Please copy the data below exactly; none of the pictures in it belong in the copy.

_____

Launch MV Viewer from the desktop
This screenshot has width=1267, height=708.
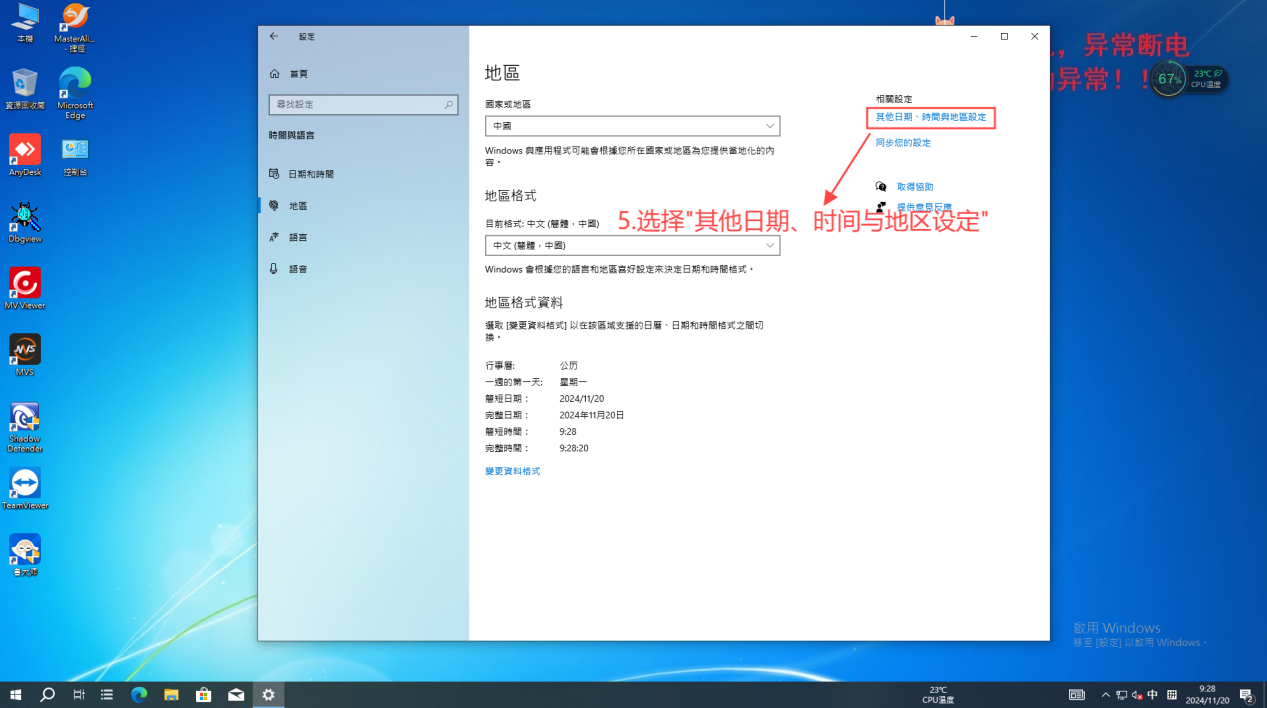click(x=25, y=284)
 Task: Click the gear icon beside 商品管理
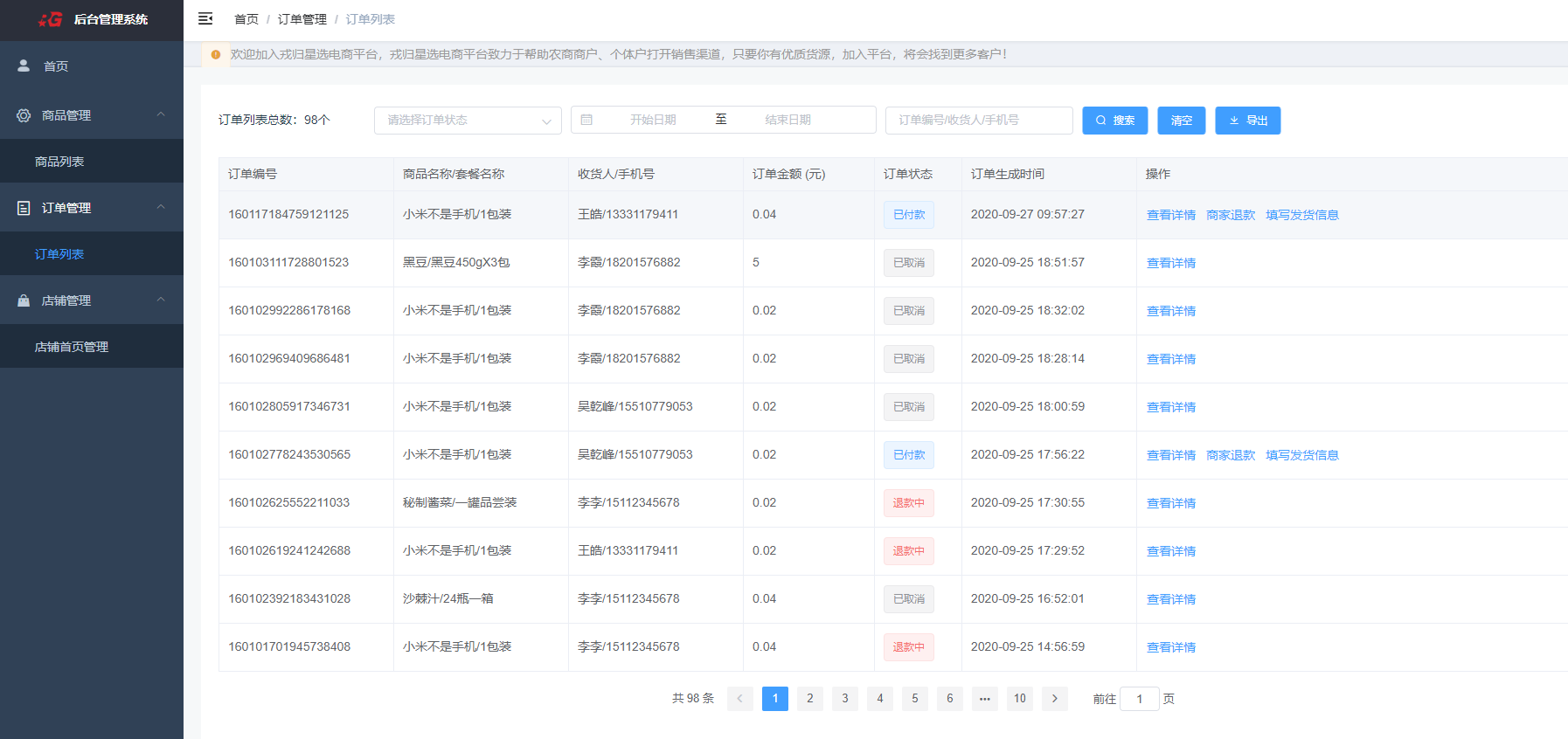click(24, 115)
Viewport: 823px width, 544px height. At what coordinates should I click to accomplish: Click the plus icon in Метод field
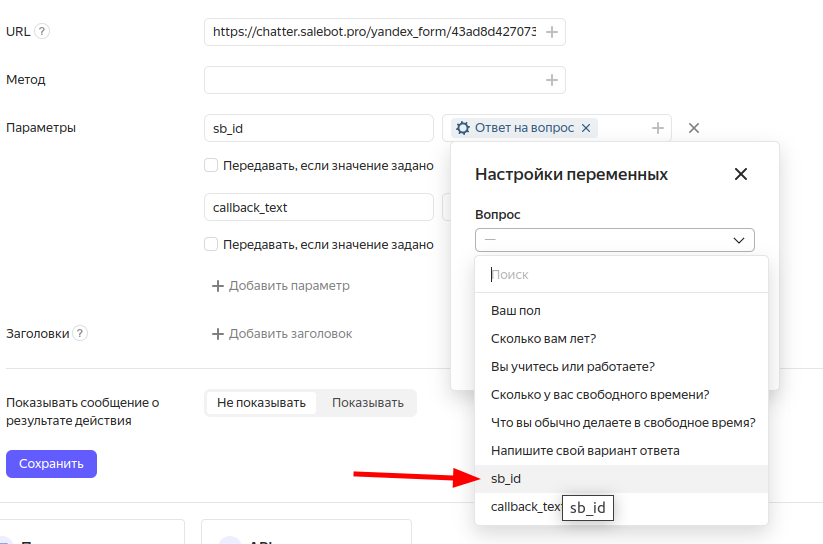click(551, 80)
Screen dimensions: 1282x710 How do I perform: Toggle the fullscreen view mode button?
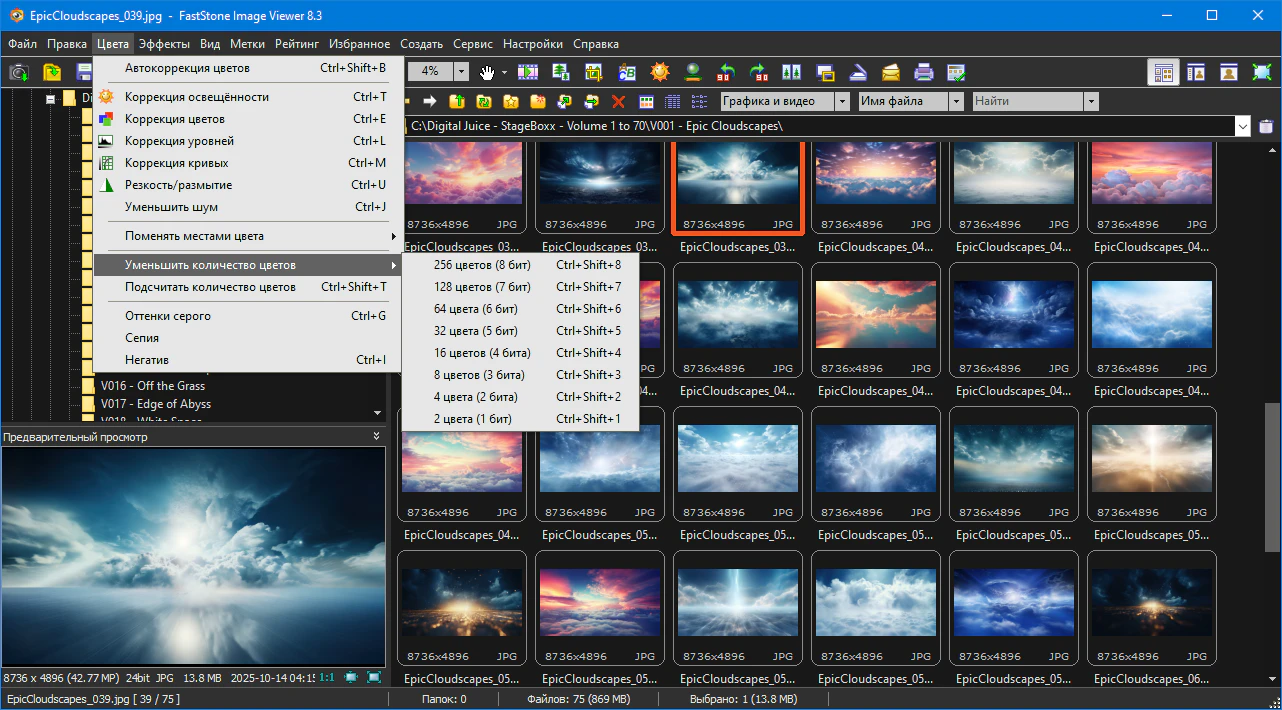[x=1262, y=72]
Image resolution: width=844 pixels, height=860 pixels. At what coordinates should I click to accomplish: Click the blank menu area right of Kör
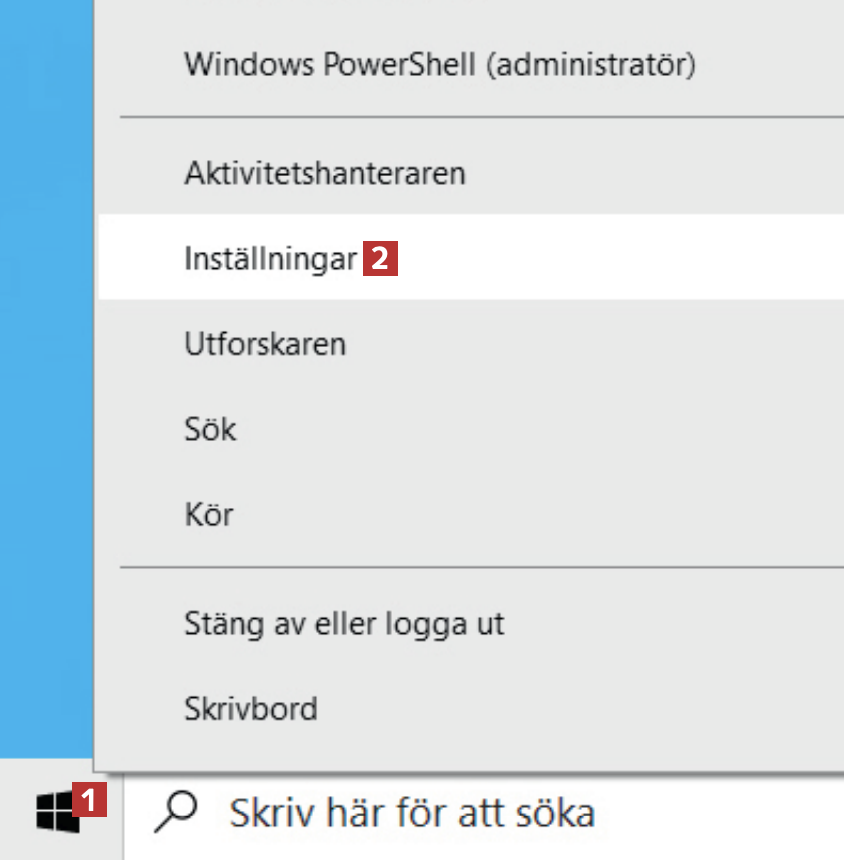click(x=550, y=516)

_____

- **TASK ANSWER**:
Launch MV Viewer from the desktop
This screenshot has width=1267, height=708.
click(x=25, y=284)
 Task: Click the gear icon beside 商品管理
click(24, 115)
Viewport: 823px width, 544px height. At what coordinates should I click to accomplish: Click the plus icon in Метод field
click(551, 80)
Screen dimensions: 1282x710 How do I perform: Toggle the fullscreen view mode button?
[x=1262, y=72]
Image resolution: width=844 pixels, height=860 pixels. At what coordinates should I click to accomplish: Click the blank menu area right of Kör
click(x=550, y=516)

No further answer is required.